- Passage for review
- - - -

Jantar_Mantar_Delhi_27-05-2005
Jantar Mantar observatory, New Delhi
  • Jantar Mantar of Jaipur:
    • The observatory in Jaipur consists of fourteen major geometric devices like  Smarat Yantra, Jai Prakash, Ram Yantra, Misra Yantra etc. for
      • measuring time,
      • predicting eclipses,
      • tracking stars’ location as the earth orbits around the sun,
      • ascertaining the declinations of planets, and
      • determining the celestial altitudes and related ephemerides.
    • Samrat yantra:
      • It is a sundial, can be used to tell the time to an accuracy of about two seconds in Jaipur local time., its shadow carefully plotted to tell the time of day. Its face is angled at 27 degrees, the latitude of Jaipur.
Laghu_samrat_yantra
samrat yantra, Jaipur

Alchemy:

  • Sake Dean Mahomed had learned much of Mughal Alchemy and understood the techniques used to produce various alkali and soaps to produce shampoo.

- - - -

- Collected data
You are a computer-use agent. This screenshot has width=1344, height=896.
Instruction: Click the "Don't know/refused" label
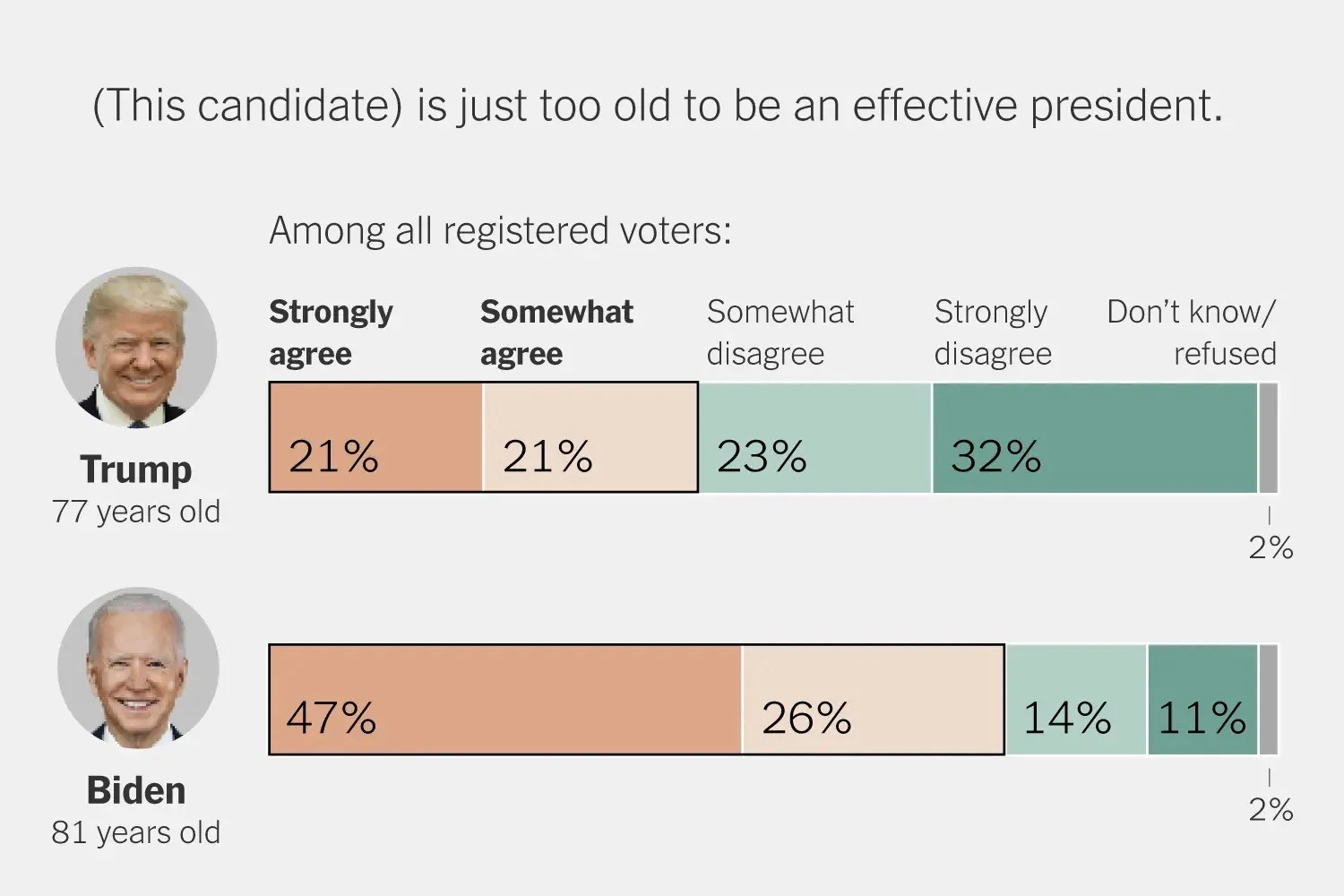point(1192,332)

- - - -

- What you need to do
1 > According to the notes on Jantar Mantar and alchemy, at what angle is the face of the Samrat Yantra set?
2 > Carry on the notes on Jantar Mantar and alchemy from their last line, keeping the same bulleted style.

- Task-by-task results
1 > 27 degrees, the latitude of Jaipur.

2 >
    • He was also a notable writer who described the Mughal Emperor Shah Alam II and the cities of Allahabad and Delhi in rich detail and also made note of the glories of the Mughal Empire.
  • Sake Dean Mahomed was appointed as shampooing surgeon to both Kings George IV and William IV.

Mathematics:

  • Faizi (1547-95) was a poet laureate of Emperor Akbar. At the suggestion of Akbar, Faizi translated Bhaskar Acarya’s (1114-60) Sanskrit work on mathematics Lilavati into Persian in 1587; containing theorems of arithmetic and algebra.
  • One of the distinguished families of Punjab that made significant contributions to mathematics was Ustad Ahmad Lahori (1580-1649) the architect of Taj Mahal & Red Fort.
    • One of his sons Ataullah Rashedi translated Bij Ganita describing the reign of Emperor Shah Jahan.
      • He also wrote Khulasa Raaz in Persian which dealt with arithmetic, algebra, and measurement.
      • His other book Khazinatul A’adad dealt with arithmetic, geometry of Euclid and algebra.
    • Another son Lutfullah Muhandis wrote Risala Khaws A’adad dealing with properties of numbers.
  • It appears that mathematics was not only associated with accountancy and revenue collection, but with astronomy and architecture as well.
    • A number of translations were made from Persian & Arabic into Sanskrit.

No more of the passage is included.